A practical comparison of manual and autonomous methods for acoustic monitoring
Correspondence author. E-mail: firstname.lastname@example.org
- Autonomous acoustic recorders are widely available and can provide a highly efficient method of species monitoring, especially when coupled with software to automate data processing. However, the adoption of these techniques is restricted by a lack of direct comparisons with existing manual field surveys.
- We assessed the performance of autonomous methods by comparing manual and automated examination of acoustic recordings with a field-listening survey, using commercially available autonomous recorders and custom call detection and classification software. We compared the detection capability, time requirements, areal coverage and weather condition bias of these three methods using an established call monitoring programme for a nocturnal bird, the little spotted kiwi (Apteryx owenii).

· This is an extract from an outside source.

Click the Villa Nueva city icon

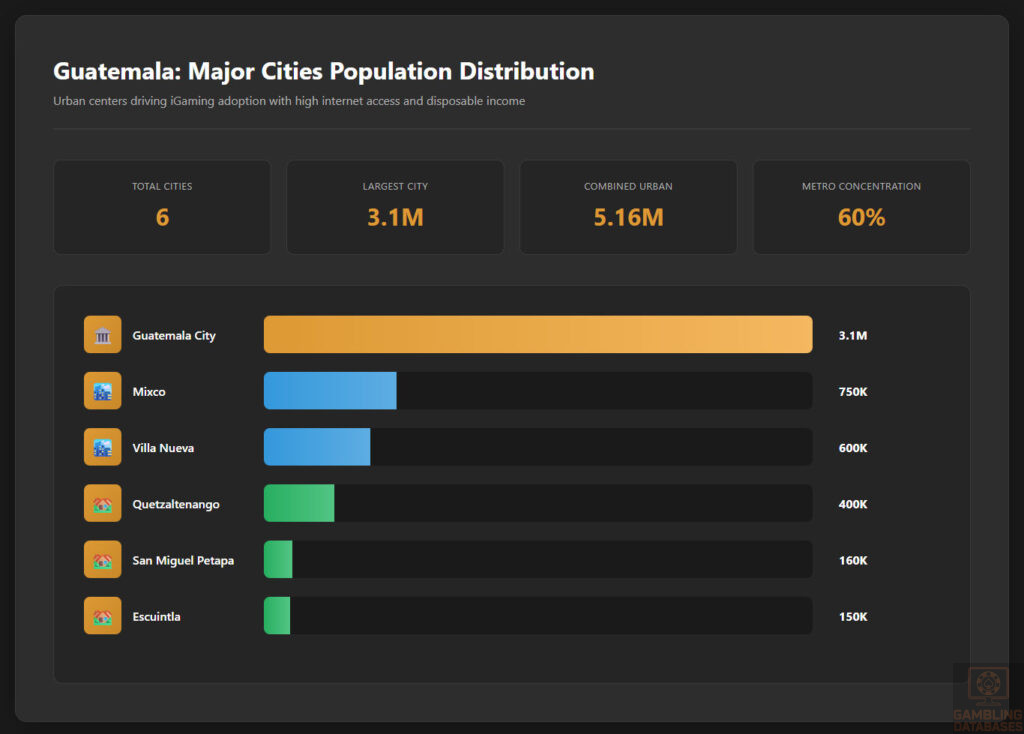pyautogui.click(x=101, y=447)
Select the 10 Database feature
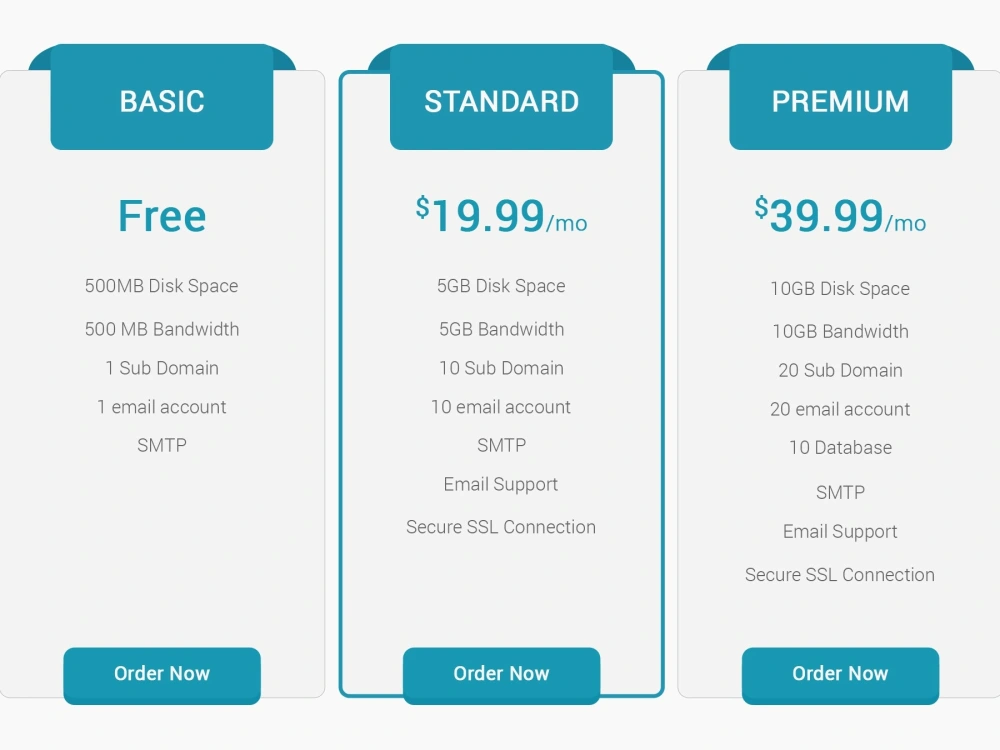The image size is (1000, 750). pyautogui.click(x=840, y=448)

- The autonomous recorder methods had very high precision (>98%) and required <3% of the time needed for the field survey. They were less sensitive, with visual spectrogram inspection recovering 80% of the total calls detected and automated call detection 40%, although this recall increased with signal strength. The areal coverage of the spectrogram inspection and automatic detection methods were 85% and 42% of the field survey. The methods using autonomous recorders were more adversely affected by wind and did not show a positive association between ground moisture and call rates that was apparent from the field counts. However, all methods produced the same results for the most important conservation information from the survey: the annual change in calling activity.
- Autonomous monitoring techniques incur different biases to manual surveys and so can yield different ecological conclusions if sampling is not adjusted accordingly. Nevertheless, the sensitivity, robustness and high accuracy of automated acoustic methods demonstrate that they offer a suitable and extremely efficient alternative to field observer point counts for species monitoring.